Doa adalah jalan agar kita bisa selalu terkoneksi dengan Sang Pencipta, agar setiap aktivitas selalu dalam rangka ketaatan kepada-Nya. Bagaimana tidak, Rasulullah SAW telah mengajarkan untuk selalu berdoa disetiap aktivitas. Dari mulai bangun tidur, bepergian keluar rumah, pulang ke rumah, masuk-keluar kamar mandi, berwudhu, bermuamalah, semua aktivitas dari mulai bangun hingga tidur lagi ada doanya --seminimal-minimalnya dengan mengucapkan basmallah. Kenapa sih harus repot-repot berdoa? Tidak lain agar setiap aktivitas selalu dimulai dan diakhiri dengan nama Allah serta niat beribadah kepada-Nya. Jika tanpa doa, mungkin segundang aktivitas kita layaknya buih di lautan, tidak ada artinya. Wah, bahaya sekali jika kematian datang menjemput dalam keadaan kita sedang tidak terkoneksi dengan Allah. Luar biasa ya contoh yang diajarkan Rasulullah, sholawat dulu yuk :)

Berdoa adalah perintah Allah, bagian dari ibadah yang disukai-Nya. Terlepas dari kapan dan bagaimana Allah mengabulkan doa hamba-Nya, aktivitas berdoa itu sendiri menjadi aktivitas yang disukai Allah.

"Berdoalah kepada Tuhanmu dengan berendah diri dan suara yang lembut. Sesungguhnya Allah tidak menyukai orang-orang yang melampaui batas." (QS.7 : 55)

"Dan Tuhanmu berfirman: "Berdoalah kepada-Ku, niscaya akan Kuperkenankan bagimu. Sesungguhnya orang-orang yang menyombongkan diri dari menyembah-Ku akan masuk neraka Jahanam dalam keadaan hina dina."" (QS. 40 : 60)

Banyak sekali ayat-ayat dalam Al-Quran yang isinya adalah doa. Tidak sedikit pula doa-doa para Nabi yang Allah abadikan dalam Al-Quran. Jika Allah saja mengajarkan kita untuk berdoa dalam setiap keadaan, alasan apa lagi yang membuat kita tidak berdoa kepada-Nya? Jika para Nabi dan Rasul saja semuanya berdoa kepada Allah, siapalah kita ini yang bisa-bisanya sombong dan merasa bisa tanpa Allah?

Mari buat koneksi dengan Allah melalui doa-doa kita.
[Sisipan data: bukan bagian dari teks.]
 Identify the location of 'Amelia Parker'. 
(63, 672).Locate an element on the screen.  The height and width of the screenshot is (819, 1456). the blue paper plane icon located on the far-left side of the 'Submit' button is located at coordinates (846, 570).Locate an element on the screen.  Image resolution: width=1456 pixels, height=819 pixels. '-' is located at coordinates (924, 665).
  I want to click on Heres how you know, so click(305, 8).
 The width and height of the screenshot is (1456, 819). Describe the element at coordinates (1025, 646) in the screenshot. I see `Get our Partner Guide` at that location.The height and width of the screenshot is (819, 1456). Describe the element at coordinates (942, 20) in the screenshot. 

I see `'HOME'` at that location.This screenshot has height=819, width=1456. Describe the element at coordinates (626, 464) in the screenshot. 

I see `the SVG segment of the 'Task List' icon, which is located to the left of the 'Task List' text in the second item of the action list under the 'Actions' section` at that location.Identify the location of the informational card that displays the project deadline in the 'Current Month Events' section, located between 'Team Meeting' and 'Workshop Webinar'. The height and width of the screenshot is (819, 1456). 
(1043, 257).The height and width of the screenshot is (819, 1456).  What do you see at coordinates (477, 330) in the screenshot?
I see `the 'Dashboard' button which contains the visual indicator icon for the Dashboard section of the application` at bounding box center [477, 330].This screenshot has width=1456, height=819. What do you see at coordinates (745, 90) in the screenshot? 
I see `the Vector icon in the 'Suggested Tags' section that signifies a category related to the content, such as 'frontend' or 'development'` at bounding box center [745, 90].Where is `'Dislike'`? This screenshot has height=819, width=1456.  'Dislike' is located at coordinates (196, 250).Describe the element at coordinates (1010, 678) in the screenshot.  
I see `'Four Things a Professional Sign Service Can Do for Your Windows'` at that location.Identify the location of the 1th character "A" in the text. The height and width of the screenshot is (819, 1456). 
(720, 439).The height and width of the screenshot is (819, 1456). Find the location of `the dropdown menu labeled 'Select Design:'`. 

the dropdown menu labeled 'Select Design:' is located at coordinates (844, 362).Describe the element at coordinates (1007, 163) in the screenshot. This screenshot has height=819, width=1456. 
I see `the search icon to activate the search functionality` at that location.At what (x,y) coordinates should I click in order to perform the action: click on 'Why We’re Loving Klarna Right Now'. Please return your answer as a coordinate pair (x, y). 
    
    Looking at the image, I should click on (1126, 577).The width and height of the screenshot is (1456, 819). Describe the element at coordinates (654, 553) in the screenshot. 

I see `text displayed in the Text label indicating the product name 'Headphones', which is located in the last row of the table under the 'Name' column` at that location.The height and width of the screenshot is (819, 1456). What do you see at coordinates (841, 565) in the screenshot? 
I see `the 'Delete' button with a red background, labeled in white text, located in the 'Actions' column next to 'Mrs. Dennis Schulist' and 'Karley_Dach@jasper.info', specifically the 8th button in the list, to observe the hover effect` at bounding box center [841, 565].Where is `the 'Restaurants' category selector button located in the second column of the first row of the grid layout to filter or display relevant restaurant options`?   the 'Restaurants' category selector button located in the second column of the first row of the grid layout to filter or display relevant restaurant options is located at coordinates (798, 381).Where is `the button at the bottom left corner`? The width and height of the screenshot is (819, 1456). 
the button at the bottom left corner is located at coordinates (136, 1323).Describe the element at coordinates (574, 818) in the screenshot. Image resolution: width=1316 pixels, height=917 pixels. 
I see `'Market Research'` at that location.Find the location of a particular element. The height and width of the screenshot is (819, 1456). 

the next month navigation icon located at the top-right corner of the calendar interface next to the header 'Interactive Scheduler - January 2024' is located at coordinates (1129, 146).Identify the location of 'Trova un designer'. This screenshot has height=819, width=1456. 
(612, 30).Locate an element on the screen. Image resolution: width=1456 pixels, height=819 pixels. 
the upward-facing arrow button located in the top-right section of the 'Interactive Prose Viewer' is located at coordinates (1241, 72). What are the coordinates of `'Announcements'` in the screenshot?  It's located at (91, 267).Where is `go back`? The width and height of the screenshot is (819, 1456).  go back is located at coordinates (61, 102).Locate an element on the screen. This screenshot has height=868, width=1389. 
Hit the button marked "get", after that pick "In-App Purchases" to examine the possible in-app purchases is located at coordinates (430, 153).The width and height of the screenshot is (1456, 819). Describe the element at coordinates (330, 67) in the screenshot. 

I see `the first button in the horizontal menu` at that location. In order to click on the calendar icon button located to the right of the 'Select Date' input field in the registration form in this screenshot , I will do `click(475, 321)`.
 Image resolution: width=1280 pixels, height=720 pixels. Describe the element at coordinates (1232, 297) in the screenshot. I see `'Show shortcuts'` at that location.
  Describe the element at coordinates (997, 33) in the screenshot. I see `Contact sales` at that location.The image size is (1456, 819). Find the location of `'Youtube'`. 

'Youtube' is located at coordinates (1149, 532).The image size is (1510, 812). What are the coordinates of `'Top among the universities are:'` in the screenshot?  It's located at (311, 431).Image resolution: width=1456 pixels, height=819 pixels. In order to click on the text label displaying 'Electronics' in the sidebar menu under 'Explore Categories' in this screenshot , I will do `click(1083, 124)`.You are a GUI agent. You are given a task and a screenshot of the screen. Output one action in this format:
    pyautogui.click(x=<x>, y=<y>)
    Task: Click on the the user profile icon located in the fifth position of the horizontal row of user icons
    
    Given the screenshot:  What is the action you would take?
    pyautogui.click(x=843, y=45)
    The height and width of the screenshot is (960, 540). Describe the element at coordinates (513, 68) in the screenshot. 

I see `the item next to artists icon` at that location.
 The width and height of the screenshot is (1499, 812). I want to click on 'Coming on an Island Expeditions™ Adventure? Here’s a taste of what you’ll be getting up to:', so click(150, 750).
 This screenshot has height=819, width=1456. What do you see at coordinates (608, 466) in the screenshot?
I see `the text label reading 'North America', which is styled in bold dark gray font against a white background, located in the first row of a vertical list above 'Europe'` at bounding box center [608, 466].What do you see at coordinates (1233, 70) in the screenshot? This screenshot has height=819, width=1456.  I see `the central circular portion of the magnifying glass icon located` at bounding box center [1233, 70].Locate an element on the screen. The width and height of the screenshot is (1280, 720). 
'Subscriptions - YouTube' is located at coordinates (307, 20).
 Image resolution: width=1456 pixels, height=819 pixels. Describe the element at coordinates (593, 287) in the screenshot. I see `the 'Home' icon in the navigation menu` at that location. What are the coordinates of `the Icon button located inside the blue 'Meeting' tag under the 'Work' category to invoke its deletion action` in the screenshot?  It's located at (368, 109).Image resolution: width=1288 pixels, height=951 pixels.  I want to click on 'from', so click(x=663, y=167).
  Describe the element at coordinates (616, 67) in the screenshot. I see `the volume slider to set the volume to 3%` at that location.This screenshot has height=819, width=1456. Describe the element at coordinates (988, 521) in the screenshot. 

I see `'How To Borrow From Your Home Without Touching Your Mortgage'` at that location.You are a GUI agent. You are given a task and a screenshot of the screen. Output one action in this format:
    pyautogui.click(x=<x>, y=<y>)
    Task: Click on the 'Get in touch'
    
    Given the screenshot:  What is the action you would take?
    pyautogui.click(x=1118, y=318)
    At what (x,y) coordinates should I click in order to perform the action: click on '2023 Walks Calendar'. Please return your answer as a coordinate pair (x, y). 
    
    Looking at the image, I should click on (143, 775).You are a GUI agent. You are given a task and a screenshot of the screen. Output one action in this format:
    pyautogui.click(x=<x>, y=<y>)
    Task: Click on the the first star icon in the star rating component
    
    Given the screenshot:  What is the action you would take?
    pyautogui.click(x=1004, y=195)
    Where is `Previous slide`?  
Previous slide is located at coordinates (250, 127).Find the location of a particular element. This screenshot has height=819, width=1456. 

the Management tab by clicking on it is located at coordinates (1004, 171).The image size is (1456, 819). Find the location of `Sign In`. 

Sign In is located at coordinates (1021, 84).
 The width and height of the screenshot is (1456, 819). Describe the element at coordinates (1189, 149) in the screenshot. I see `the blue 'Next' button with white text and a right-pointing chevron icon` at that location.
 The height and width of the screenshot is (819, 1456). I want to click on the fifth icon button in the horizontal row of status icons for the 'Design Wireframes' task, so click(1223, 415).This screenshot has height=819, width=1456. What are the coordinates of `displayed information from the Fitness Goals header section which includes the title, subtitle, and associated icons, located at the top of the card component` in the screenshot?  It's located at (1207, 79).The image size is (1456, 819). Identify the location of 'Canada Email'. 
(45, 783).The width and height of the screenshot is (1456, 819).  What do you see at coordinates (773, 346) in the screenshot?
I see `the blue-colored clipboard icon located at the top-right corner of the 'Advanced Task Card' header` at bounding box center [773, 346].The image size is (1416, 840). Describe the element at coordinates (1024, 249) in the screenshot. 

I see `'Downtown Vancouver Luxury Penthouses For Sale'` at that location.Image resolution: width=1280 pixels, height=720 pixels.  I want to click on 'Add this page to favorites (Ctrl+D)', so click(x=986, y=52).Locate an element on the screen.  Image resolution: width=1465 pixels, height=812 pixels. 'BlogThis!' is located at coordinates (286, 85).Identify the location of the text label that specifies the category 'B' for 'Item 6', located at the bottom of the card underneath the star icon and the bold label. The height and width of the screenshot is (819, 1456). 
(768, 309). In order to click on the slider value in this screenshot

Mari merayu cinta Allah dengan doa-doa yang kita panjatkan dengan penuh harap dan takut kepada-Nya. Mari saling mendoakan agar hati kita terlatih untuk peka dan saling merasa. Kemana lagi kita meminta, kemana lagi kita berharap, kemana lagi kita mencari ketenangan, jika bukan kepada Allah.

Semoga Allah senantiasa melembutkan hati kita agar senantiasa mau merendahkan diri di hadapan-Nya.

Bagaimana denganmu, apa makna doa bagimu?